As volcanic eruptions have been known to directly impact human life, this topic has been extensively studied within the earth science community. Among the 111 active volcanoes in Japan, 50 have a “24-hour constant observation monitoring system” installed (Fig. 1).
In other words, an observation system consisting of heavy equipment is being put in place. The observation system that was in place during the eruption of Mount Ontake (as shown in Additional file 1) is a system that detects underground movement using a seismograph, as well as GPS and a remote camera.
An Automated Meteorological Data Acquisition System (AMeDAS; Japanese Meteorological Agency)2 is also installed on the top of Mt. Ontake coincidently, but these data are not available in the volcanic observation system. What does this mean?
It seems that people believe that this meteorological observation instrument should be thought of to observe the weather alone and that it is irrelevant for observing volcanic eruptions. In effect, this implies that rainfall is not considered a direct cause of eruptions.
However, when mountains that are not designated as active volcanoes (so-called unlabeled mountains) suddenly erupt, they often create victims. One recent example of this occurred on January 23, 2018, when steam erupted from Mt. Motoshirane, which had been used as a ski resort, killing one person, and injuring 11 people. Because these steam eruptions occurred suddenly and without any warning, they caused a human tragedy for holidaymakers.

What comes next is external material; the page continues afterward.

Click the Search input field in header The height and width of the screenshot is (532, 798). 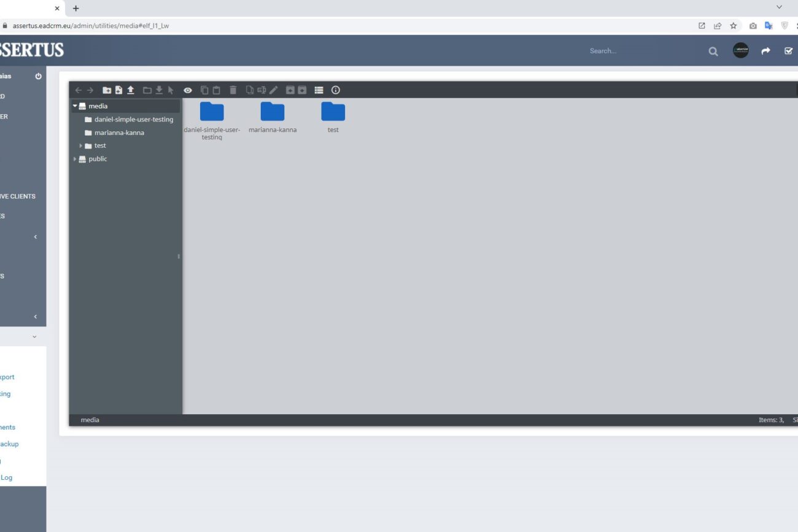click(638, 51)
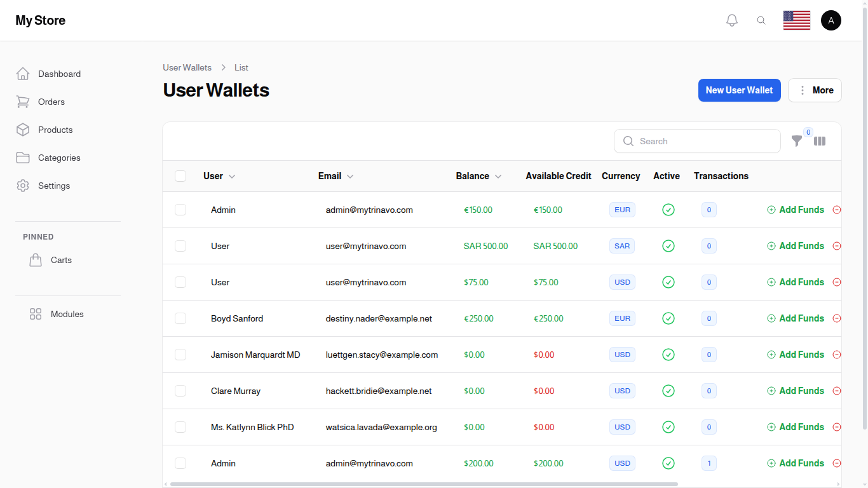This screenshot has height=488, width=868.
Task: Click the American flag language selector
Action: (796, 20)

As human habitations exist near active volcanoes in Japan, it is inevitable that as soon as a volcano erupts, human lives, essential utilities, and daily routines will be negatively impacted.
In this paper, we attempted to analyze the September 27, 2014 phreatic (steam) eruption of Mount Ontake, which took the lives of 58 climbers and 5 missing and presumed dead, who were enjoying lunch at the summit when it suddenly erupted without warning, becoming the worst volcanic disaster in recent years.